Cognitive tutoring software is continuing to be used. According to a Business Insider Report article, Ken Koedinger, a professor of human-computer interaction and psychology at Carnegie Mellon University, describes how teachers can integrate cognitive tutoring software into the classroom. [18] He suggests that teachers use it in a computer lab environment or during classes. Cognitive tutors can understand the many ways that a student might answer a problem, and then assist the student at the exact time that the help is required. Further, the cognitive tutor can customize exercises specific to the student's needs. [18]

Limitations

At this time it is unclear whether Cognitive Tutor is effective at improving student performance. [3] Cognitive Tutor has had some commercial success however, there may be limitations inherently linked to its design and the nature of intelligent tutoring systems. The following section discusses limitations of Cognitive Tutor which may also apply to other intelligent tutoring systems.

Curriculum

At this time, creating a Cognitive Tutor for all subject areas is not practical or economical. Cognitive Tutor has been used successfully but is still limited to tutoring algebra, computer programming and geometry because these subject areas have an optimal balance of production rules, complexity and maximum benefit to the learner. [1] [19]
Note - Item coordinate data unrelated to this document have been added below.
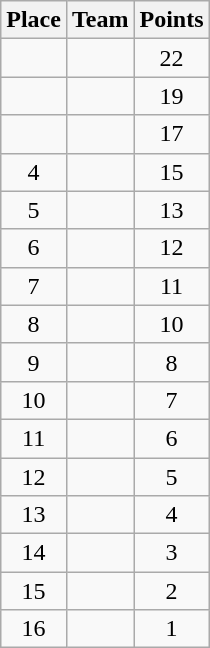
2 [172, 591]
16 [34, 629]
Place [34, 20]
9 [34, 362]
Team [100, 20]
22 [172, 58]
1 [172, 629]
17 [172, 134]
3 [172, 553]
19 [172, 96]
Points [172, 20]
14 [34, 553]
Return (X, Y) of the center of cell containing provided text 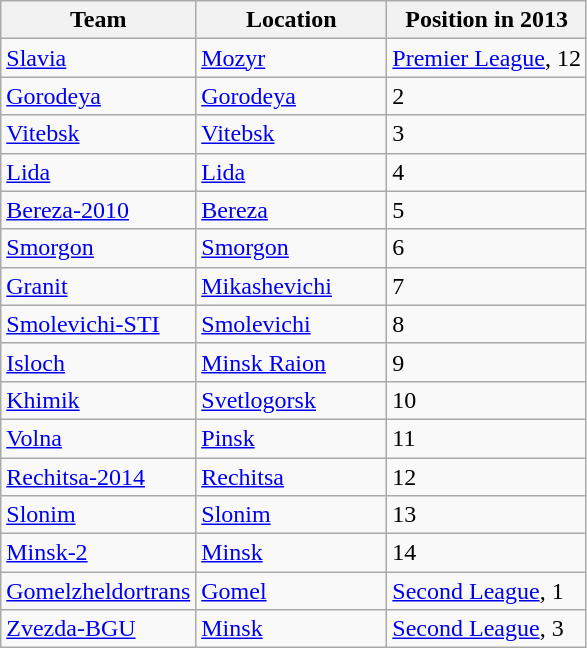
7 (487, 286)
Rechitsa-2014 (98, 477)
Mozyr (292, 58)
Volna (98, 438)
Smolevichi-STI (98, 324)
Minsk-2 (98, 553)
Slavia (98, 58)
Gomelzheldortrans (98, 591)
Smolevichi (292, 324)
Second League, 3 (487, 629)
Second League, 1 (487, 591)
12 (487, 477)
Premier League, 12 (487, 58)
Pinsk (292, 438)
Rechitsa (292, 477)
2 (487, 96)
8 (487, 324)
5 (487, 210)
4 (487, 172)
Isloch (98, 362)
Team (98, 20)
11 (487, 438)
Zvezda-BGU (98, 629)
Location (292, 20)
Bereza-2010 (98, 210)
3 (487, 134)
Minsk Raion (292, 362)
6 (487, 248)
14 (487, 553)
Position in 2013 (487, 20)
Svetlogorsk (292, 400)
Khimik (98, 400)
Gomel (292, 591)
Granit (98, 286)
10 (487, 400)
Bereza (292, 210)
Mikashevichi (292, 286)
13 (487, 515)
9 (487, 362)
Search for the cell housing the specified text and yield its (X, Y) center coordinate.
The focus of Cognitive Tutor development has been the design of the software to teach specific production rules and not on the development of curricular content. Despite many years of trials, improvements, and a potential to advance learning objectives, the creators continue to rely primarily on outside sources for curricular direction. [1]

Design

The complexity of Cognitive Tutor software requires designers to spend hundreds of hours per instructional hour to create the program. Despite the time invested, the challenges associated with meeting the needs of the learner within the constraints of the design often result in compromises in flexibility and cognitive fidelity. [11]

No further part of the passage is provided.